STATED GOAL: Copy the listing word for word from the line that contains "You are a GUI" through the end of the listing, and leave the pictures out.

***** EXTRACTED RECORDS *****

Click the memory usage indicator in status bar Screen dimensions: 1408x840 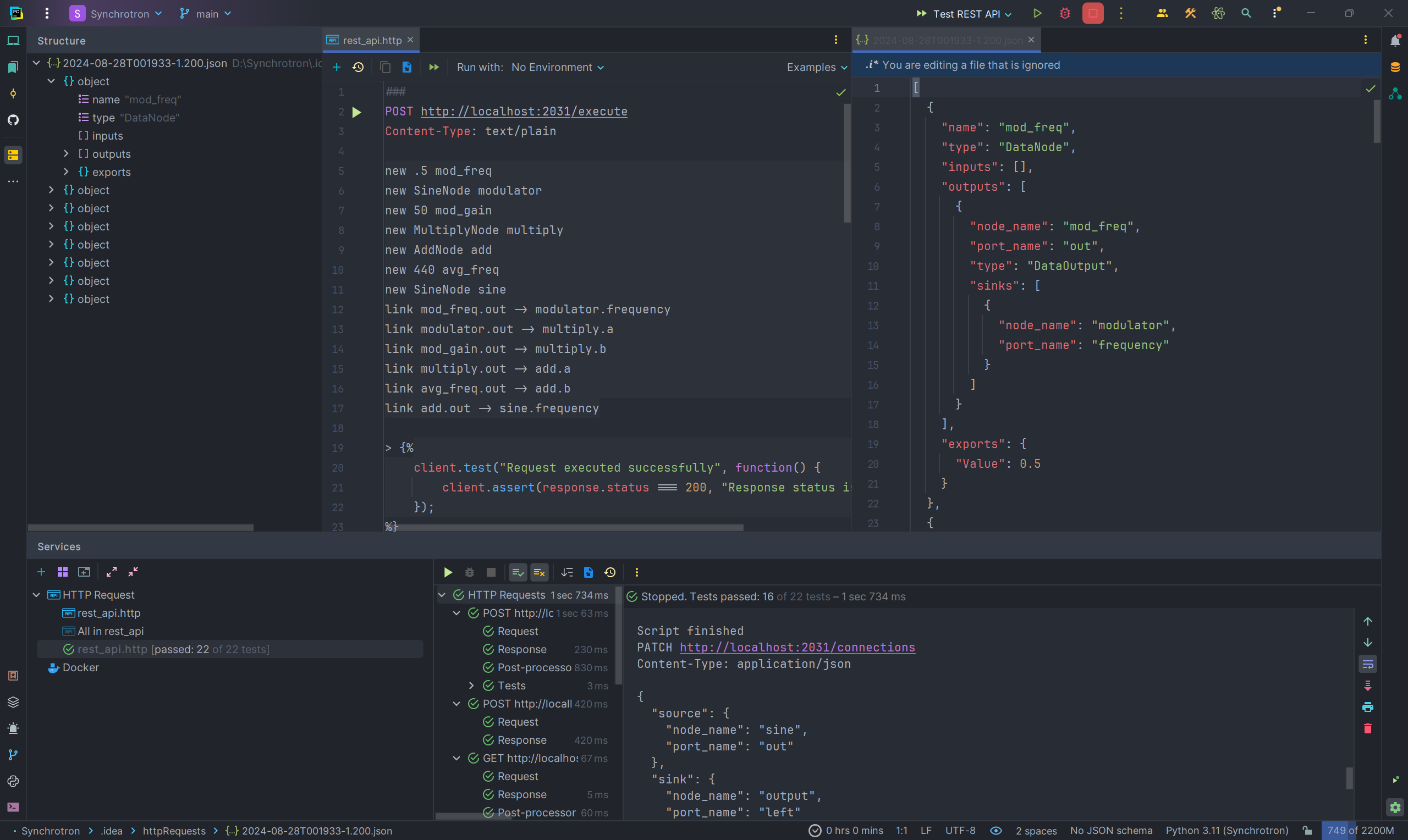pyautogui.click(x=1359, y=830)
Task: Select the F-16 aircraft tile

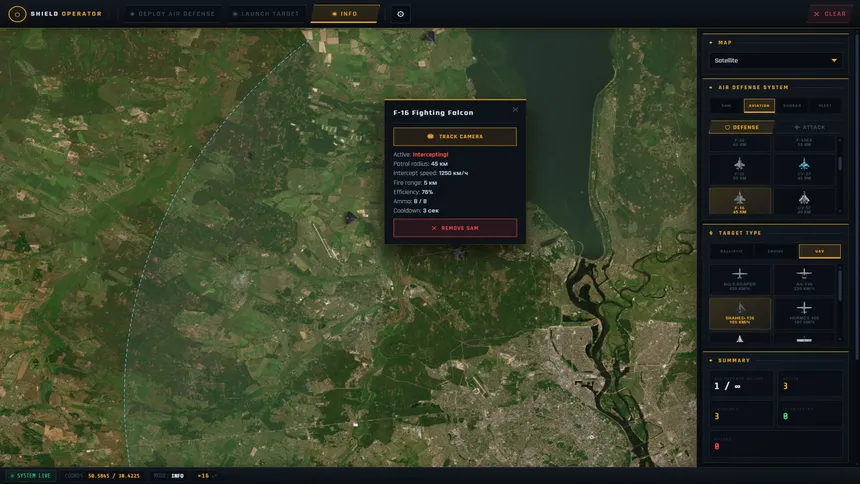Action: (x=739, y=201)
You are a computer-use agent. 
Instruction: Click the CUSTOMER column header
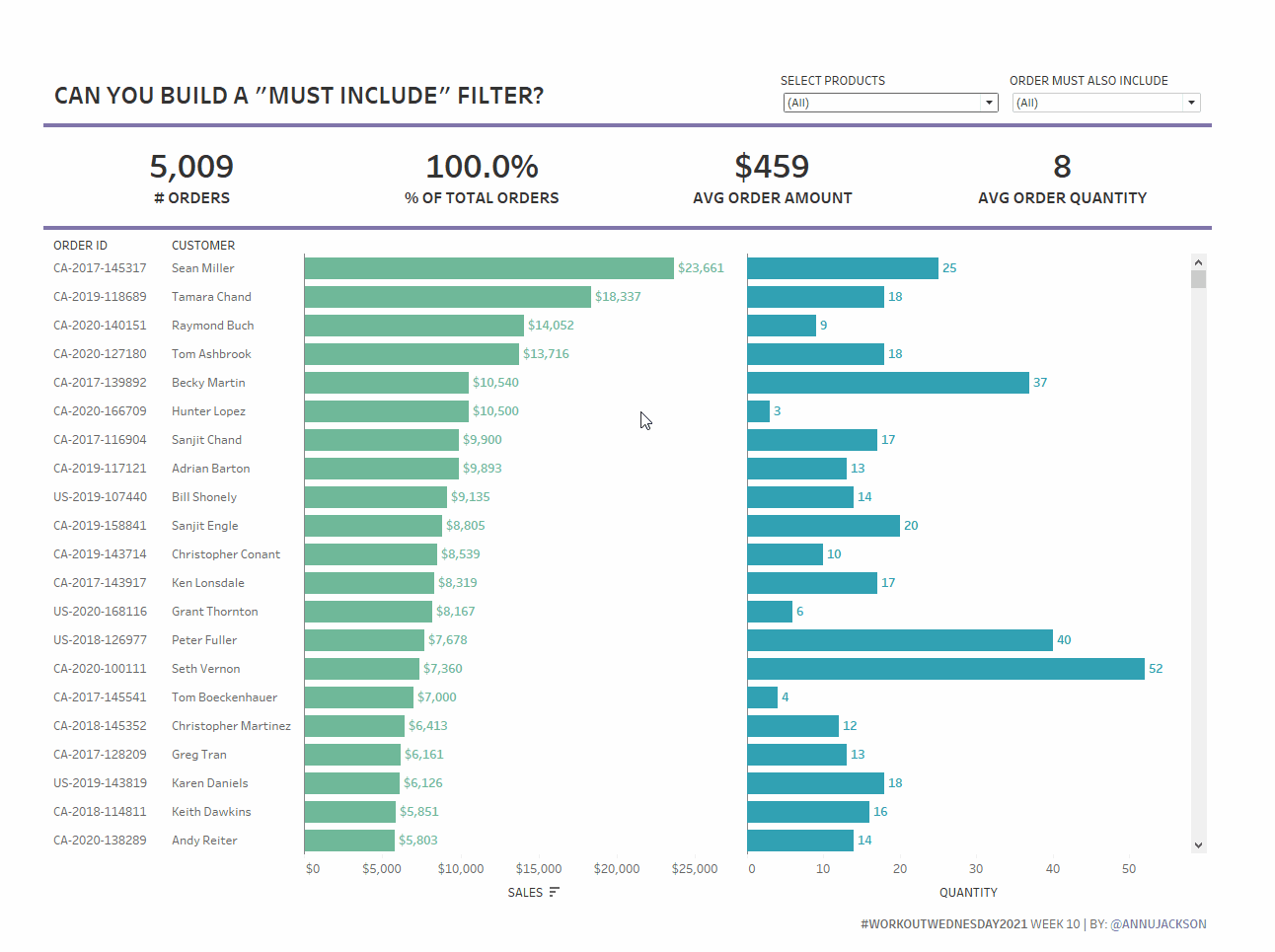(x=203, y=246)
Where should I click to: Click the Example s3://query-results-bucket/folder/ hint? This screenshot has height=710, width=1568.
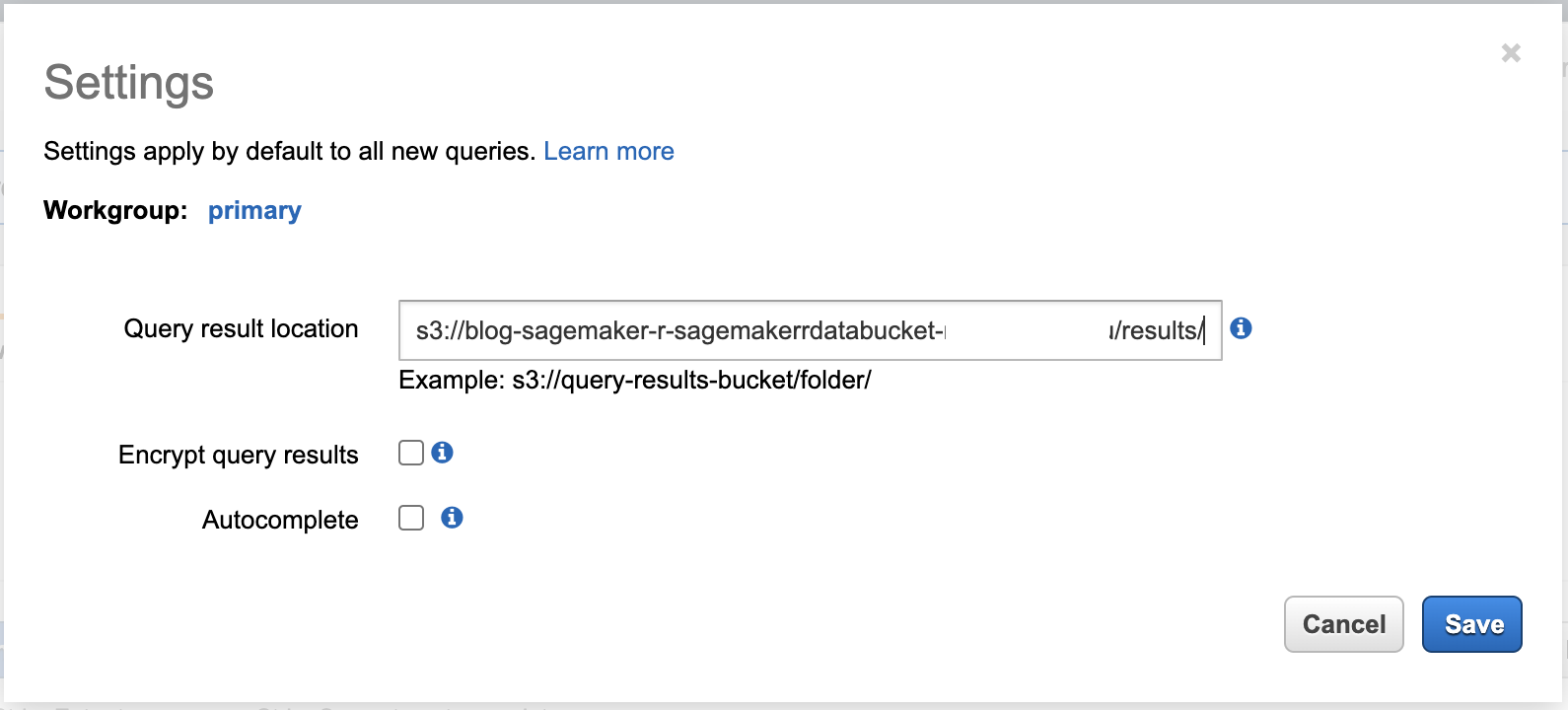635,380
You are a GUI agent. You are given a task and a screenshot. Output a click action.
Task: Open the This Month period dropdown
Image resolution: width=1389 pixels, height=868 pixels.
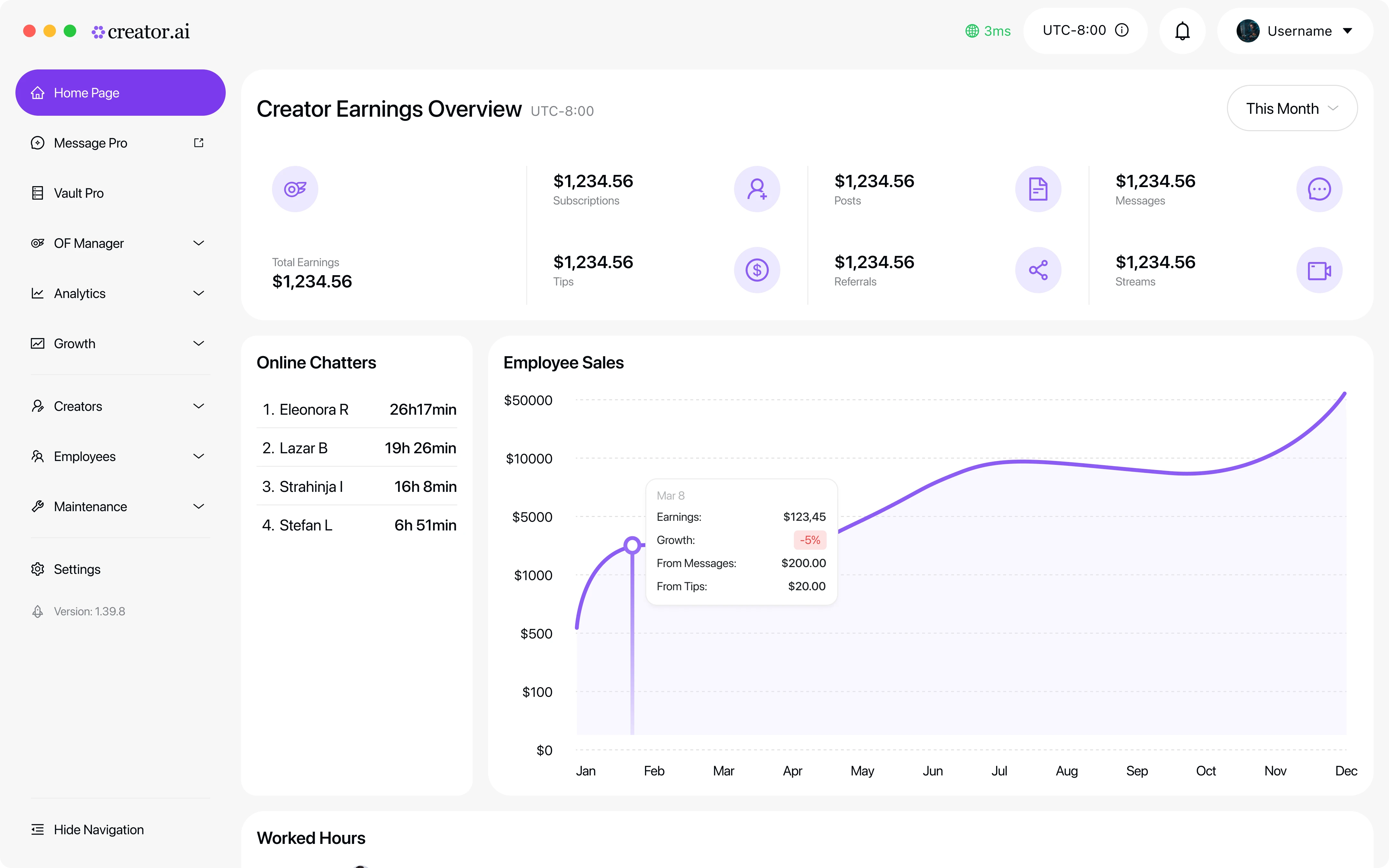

*****

CORRECT ANSWER:
You are a GUI agent. You are given a task and a screenshot. Output a click action.
Task: Open the This Month period dropdown
Image resolution: width=1389 pixels, height=868 pixels.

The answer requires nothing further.